The area lends its name to and sits in the Weetwood ward of Leeds City Council, which is also part of Leeds Central and Headingley parliamentary constituency.

==Politics==
The Weetwood ward, for local government purposes, includes the areas known as Far Headingley (south of the above), West Park (west of the A660), Ireland Wood (north of the A6120), and Tinshill. Its three Leeds City Councillors and the terms for which they are currently elected, are Izaak Wilson (Labour Party, 2022-2026), Jools Heselwood (Labour Party, 2023-2027) and Emma Flint (Labour Party, 2024-2028). The population of this ward was 22,375 at the 2011 Census.
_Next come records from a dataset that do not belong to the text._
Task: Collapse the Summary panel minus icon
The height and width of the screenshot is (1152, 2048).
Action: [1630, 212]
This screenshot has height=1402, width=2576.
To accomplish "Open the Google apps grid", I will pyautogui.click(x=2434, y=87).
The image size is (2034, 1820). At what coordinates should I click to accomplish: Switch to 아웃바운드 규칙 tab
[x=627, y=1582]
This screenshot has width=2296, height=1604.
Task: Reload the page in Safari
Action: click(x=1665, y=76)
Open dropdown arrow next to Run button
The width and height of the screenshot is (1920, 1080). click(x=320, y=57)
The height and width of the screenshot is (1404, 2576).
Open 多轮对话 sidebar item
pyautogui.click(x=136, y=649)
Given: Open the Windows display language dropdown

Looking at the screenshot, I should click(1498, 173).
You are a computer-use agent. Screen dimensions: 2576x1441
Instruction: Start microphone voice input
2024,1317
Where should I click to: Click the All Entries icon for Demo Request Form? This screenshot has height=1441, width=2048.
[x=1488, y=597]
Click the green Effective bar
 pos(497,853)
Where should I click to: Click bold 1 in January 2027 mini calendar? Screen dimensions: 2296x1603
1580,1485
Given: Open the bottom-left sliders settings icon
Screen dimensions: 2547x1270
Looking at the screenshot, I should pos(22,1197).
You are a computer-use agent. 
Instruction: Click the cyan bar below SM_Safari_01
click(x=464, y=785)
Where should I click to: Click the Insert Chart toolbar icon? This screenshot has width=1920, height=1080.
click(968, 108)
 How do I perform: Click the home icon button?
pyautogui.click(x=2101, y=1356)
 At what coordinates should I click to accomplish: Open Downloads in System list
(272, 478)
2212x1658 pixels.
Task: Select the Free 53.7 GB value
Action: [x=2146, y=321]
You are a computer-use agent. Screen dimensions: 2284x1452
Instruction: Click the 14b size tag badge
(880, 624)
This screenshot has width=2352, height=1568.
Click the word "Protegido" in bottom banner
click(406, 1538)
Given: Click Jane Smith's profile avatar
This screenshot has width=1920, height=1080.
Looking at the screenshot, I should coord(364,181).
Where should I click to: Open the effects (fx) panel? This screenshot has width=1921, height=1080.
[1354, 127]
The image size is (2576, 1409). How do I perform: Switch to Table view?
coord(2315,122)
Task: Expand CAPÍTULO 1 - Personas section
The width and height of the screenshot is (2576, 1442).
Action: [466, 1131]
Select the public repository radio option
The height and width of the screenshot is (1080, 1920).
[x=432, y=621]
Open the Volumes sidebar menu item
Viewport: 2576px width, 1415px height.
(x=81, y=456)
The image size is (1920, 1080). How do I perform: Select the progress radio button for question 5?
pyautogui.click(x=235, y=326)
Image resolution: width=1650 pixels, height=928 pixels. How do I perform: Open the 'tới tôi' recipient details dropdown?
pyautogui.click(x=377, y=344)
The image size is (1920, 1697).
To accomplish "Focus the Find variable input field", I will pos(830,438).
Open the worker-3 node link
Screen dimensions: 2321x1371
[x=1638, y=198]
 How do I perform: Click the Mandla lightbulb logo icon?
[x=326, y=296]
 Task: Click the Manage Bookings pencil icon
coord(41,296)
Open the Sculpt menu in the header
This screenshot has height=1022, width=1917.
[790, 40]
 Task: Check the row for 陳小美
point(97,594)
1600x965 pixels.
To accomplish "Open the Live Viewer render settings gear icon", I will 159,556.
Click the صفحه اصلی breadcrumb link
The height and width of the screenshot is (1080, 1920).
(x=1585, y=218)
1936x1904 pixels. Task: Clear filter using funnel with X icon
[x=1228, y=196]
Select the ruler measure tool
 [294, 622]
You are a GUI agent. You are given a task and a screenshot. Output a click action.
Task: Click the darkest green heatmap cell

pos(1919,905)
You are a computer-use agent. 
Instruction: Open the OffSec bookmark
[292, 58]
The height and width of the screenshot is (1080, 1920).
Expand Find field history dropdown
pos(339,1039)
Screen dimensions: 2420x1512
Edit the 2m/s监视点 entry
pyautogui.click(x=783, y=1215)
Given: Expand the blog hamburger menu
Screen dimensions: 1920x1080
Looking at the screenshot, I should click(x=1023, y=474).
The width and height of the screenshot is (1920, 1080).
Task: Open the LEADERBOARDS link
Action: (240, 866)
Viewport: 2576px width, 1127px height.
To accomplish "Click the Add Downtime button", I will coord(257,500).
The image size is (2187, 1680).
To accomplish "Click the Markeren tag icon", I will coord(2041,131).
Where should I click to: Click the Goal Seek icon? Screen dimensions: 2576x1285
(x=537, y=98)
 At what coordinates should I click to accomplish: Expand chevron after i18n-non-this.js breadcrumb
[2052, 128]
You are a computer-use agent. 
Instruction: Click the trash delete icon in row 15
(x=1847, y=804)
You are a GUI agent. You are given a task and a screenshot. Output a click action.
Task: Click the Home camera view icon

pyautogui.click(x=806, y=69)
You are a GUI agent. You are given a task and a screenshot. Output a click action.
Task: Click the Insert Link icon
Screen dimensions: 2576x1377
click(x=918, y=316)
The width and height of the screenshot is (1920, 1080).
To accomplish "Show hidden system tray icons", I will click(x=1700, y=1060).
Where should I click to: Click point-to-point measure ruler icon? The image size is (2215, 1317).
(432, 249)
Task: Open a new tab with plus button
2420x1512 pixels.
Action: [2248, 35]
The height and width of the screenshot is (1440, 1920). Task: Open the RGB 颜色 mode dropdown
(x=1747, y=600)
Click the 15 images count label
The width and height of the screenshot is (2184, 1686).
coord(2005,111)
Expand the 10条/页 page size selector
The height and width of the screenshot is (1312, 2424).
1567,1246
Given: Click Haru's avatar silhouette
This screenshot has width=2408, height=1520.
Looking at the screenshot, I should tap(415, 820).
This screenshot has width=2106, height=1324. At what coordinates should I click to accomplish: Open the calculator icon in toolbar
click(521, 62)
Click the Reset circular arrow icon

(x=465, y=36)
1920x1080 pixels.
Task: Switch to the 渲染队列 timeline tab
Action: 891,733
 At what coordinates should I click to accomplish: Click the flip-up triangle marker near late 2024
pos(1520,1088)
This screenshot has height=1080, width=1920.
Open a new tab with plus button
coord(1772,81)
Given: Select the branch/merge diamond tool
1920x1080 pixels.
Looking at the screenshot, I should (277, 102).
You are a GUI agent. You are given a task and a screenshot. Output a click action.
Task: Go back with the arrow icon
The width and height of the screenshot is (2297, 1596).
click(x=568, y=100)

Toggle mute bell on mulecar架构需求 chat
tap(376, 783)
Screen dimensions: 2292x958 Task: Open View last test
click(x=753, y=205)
Weetwood is part of the Leeds Central and Headingley parliamentary constituency, and its MP is Alex Sobel (Labour Party).

==History==
The name (earlier Wetewode) means the wet wood to the west of Meanwood Beck. The main activities of the area were quarrying the sandstone which underlies it and charcoal burning and later iron smelting in bloomery furnaces which occurred from 1240 to 1550. For most of this time the land was owned by Kirkstall monastery. Following the dissolution of the monasteries, the area went into private hands, notably the Foxcroft family who held it from 1583 until 1741, building a manor house, Weetwood Hall in 1625. The Meanwood Beck provided power for Weetwood mill and Walley's tannery from 1656 to 1820.
In the Middle Ages Weetwood Lane was the principal route between Adel and Leeds, and particularly to the market in Headingley. The construction of the Leeds to Otley Turnpike (now the A660 Otley Road) in 1741 provided a faster link so that residences began to be built, particularly after 1840. In June 1853 Ann Husler inherited Weetwood Quarry from her husband, and ran it successfully until her death in 1874.

==Buildings==
===Weetwood Hall===
Weetwood Hall is now a hotel and conference centre, which includes a manor house and buildings of the same name dating back to 1625. It is a Grade II* Listed building of local gritstone ashlar. The porch is of Classical design, with widely spaced Ionic columns, and the interior has elaborately plastered ceilings. It was taken over by the University of Leeds in 1919 and was a hall of residence until 1993, when it took on its present role after extensive re-development.

===Fox Hill===
Fox Hill is the name of a hill, a hall which stands on it, and a residential area within Weetwood. The hall was built in 1863 for the Tetley family of Tetley's Brewery. It is now Moorlands School. Fox hill also includes other Grade II Listed buildings, Weetwood Grange (1861), now flats, and Weetwood Croft (1898) now a university student residence, Oxley Hall.